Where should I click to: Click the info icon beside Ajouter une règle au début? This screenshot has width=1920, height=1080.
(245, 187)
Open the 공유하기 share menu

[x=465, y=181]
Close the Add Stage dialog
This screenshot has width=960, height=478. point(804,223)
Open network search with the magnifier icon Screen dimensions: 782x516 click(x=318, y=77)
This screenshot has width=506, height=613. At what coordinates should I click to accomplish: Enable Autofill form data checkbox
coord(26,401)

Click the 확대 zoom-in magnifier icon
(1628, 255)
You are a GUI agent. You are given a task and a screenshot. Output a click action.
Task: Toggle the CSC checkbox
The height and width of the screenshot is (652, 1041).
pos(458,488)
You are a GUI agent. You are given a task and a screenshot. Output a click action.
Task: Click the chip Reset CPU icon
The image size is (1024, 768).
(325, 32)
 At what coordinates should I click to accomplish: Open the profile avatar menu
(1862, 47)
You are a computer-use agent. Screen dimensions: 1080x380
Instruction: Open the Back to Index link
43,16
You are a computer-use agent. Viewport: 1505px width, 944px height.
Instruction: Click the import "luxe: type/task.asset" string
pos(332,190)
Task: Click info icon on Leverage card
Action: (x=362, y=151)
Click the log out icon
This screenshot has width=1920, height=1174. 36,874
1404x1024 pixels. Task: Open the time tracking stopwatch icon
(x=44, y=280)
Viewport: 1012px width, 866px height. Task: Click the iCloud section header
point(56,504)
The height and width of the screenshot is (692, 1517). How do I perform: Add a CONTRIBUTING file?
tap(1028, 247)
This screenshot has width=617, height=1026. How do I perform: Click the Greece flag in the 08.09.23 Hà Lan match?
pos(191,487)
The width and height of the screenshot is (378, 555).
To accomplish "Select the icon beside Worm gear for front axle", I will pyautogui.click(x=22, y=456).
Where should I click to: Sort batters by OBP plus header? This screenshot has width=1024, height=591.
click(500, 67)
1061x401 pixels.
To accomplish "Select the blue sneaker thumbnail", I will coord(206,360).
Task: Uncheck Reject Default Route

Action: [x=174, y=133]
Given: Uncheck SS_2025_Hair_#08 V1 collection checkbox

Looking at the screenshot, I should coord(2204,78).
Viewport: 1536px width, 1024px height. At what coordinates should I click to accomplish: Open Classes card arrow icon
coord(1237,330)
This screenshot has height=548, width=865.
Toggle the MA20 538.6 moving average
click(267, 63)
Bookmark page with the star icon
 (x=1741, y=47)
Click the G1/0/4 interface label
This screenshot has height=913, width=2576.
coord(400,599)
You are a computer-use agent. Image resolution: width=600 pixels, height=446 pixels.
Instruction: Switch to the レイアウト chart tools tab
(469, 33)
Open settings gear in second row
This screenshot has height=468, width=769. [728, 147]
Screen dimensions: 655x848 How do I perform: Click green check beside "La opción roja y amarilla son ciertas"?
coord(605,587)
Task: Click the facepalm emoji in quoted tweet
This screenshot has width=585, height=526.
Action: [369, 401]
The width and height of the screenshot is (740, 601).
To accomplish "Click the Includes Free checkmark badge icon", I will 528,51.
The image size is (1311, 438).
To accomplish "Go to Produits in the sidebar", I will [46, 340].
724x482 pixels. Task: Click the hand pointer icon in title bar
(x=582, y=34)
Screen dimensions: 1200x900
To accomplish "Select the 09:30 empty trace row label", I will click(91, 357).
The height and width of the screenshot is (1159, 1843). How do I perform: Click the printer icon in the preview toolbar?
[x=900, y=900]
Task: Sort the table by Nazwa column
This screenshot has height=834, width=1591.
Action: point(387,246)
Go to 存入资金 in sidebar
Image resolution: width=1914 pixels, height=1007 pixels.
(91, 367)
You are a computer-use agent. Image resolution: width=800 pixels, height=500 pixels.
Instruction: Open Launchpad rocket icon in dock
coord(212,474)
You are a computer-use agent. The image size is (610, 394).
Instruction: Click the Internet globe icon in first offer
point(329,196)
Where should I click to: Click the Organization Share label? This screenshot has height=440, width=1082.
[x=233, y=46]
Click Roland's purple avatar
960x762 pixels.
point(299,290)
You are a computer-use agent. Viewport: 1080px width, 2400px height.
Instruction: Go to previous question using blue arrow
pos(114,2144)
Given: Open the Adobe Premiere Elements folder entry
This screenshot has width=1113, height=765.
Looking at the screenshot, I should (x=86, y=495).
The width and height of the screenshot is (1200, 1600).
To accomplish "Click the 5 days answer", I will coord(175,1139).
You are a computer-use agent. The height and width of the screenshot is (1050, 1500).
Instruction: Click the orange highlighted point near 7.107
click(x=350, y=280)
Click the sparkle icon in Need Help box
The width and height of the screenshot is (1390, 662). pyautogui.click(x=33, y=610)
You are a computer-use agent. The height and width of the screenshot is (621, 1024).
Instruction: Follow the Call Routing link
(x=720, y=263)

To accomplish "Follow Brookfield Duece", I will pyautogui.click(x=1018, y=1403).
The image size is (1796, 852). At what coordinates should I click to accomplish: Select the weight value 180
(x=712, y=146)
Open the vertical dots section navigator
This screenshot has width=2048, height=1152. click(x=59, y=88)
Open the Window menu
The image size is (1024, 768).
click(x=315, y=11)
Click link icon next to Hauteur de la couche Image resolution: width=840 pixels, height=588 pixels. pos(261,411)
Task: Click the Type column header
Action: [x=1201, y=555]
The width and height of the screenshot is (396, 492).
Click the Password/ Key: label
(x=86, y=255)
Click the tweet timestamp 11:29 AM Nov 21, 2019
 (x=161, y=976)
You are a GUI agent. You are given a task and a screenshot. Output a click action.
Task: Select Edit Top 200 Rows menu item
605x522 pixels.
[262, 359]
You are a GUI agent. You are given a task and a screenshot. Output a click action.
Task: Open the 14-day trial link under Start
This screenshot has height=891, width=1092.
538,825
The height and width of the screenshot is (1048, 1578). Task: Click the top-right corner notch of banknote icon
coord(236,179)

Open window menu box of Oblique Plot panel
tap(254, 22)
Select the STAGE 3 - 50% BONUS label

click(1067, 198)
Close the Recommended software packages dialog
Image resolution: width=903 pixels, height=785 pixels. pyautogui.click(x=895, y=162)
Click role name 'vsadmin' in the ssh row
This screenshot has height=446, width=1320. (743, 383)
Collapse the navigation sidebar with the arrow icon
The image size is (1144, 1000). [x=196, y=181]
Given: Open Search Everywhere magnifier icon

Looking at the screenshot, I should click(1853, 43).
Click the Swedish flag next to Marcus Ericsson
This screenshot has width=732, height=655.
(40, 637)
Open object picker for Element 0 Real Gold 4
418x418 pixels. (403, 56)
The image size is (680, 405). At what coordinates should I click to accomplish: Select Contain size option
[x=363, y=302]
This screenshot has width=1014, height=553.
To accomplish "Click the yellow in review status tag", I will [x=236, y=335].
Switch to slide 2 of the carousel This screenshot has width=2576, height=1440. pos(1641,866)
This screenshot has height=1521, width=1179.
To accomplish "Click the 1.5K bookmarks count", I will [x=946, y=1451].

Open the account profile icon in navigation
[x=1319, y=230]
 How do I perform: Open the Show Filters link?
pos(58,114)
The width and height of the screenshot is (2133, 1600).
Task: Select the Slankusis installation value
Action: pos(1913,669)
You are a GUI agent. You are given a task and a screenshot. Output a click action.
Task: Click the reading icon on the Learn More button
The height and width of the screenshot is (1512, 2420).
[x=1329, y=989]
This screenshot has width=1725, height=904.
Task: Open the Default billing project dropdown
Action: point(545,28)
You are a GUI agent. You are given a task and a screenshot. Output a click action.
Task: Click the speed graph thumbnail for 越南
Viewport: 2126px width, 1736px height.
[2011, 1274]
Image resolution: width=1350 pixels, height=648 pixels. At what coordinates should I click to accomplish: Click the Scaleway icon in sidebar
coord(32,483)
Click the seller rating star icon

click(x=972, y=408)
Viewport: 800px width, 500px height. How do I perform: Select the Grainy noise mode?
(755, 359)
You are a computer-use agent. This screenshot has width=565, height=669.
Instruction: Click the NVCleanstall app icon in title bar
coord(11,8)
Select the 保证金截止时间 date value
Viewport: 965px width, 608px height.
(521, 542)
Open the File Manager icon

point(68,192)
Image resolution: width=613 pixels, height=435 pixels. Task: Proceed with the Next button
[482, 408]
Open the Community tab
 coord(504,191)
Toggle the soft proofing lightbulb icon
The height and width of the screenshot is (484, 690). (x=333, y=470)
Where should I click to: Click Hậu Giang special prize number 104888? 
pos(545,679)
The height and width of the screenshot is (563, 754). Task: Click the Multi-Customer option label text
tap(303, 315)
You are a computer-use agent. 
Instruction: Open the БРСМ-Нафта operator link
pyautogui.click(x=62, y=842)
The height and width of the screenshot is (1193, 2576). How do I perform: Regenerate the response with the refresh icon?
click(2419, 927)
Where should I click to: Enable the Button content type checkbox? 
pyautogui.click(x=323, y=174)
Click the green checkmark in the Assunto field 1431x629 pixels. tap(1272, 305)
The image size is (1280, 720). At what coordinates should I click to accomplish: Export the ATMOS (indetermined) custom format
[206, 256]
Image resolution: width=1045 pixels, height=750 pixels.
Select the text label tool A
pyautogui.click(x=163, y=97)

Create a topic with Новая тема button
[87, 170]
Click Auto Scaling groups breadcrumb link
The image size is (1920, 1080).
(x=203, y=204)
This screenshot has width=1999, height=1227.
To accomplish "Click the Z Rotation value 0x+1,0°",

════════

--- Exercise brief ---
Copy out each line of the data that contains the string "blue".

--- Result ---
To accomplish "Select the blue sneaker thumbnail", I will coord(206,360).
Instruction: Go to previous question using blue arrow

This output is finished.